We had finally returned to the Pacific Northwest.  Three year’s earlier, when I had loaded all my worldly goods into a rental truck and moved to Omaha, “we” had been myself and a cat named Sparkle.  On our return, taking up residence near Portland’s industrial district, “we” were now myself plus two: Sparkle and Salem. A short haired black, Salem had been one of a litter of kittens that had taken up residence in a decaying loading dock along the alley behind the studio where I worked.  Through out the summer we had the front and back doors of the studio open to take advantage of what little breezes there were, and the kittens came in to play.  One day, in the weeks just before Labor Day, this little black kitten came hobbling in crying.  She had been hit by a bicycle or an opening car door and had a fractured leg.  I took her home; saw that she had proper veterinary care.  In less than two months we were moving from Nebraska to Oregon: Sparkle, me, and kitten makes three. I had named her “Salem” since she was black and I had gone to college in the City of that same name in Oregon.

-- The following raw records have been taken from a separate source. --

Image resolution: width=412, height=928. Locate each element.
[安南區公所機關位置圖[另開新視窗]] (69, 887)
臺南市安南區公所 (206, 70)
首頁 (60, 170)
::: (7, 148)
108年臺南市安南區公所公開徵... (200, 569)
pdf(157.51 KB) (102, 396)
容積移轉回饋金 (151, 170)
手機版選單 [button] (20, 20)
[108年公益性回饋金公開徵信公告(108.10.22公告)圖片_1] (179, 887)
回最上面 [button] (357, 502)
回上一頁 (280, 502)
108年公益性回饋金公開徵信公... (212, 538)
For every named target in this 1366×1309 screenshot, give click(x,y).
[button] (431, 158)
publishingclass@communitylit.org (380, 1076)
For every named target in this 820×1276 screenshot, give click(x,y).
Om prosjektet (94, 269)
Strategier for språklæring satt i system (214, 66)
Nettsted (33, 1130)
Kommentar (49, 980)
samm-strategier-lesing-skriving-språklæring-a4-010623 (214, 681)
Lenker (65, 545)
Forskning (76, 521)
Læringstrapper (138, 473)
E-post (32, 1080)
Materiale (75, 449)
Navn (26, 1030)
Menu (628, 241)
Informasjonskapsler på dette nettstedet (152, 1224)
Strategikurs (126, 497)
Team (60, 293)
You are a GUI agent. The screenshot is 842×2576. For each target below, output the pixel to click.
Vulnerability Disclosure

We were happily ensconced in our new Portland digs when Christmas time came around.  Having returned to the land of living Christmas trees, I was hopeful that I would once again be able to savor the scent of a holiday fir warming up with the first stirrings of the day, when I turned up the heat and cooked breakfast. 

I lucked out: there was a nursery not three blocks away and I was able to purchase a lovely tree there for just $15.  I carried it home, a thought quite remarkable to me these decades later, and got out my tree stand in excited anticipation of my first “real” tree in three years.  I surrounded myself with the many boxes full of my decorations and began to engage the tree in the traditional way: first lights, ornaments, garlands and trim, finally candy canes.  Hours later I leaned back in satisfaction.  It was truly a thing of beauty.  I inhaled deeply of the woody scent and made myself a cup of hot chocolate.  Christmas had arrived and I was home at last.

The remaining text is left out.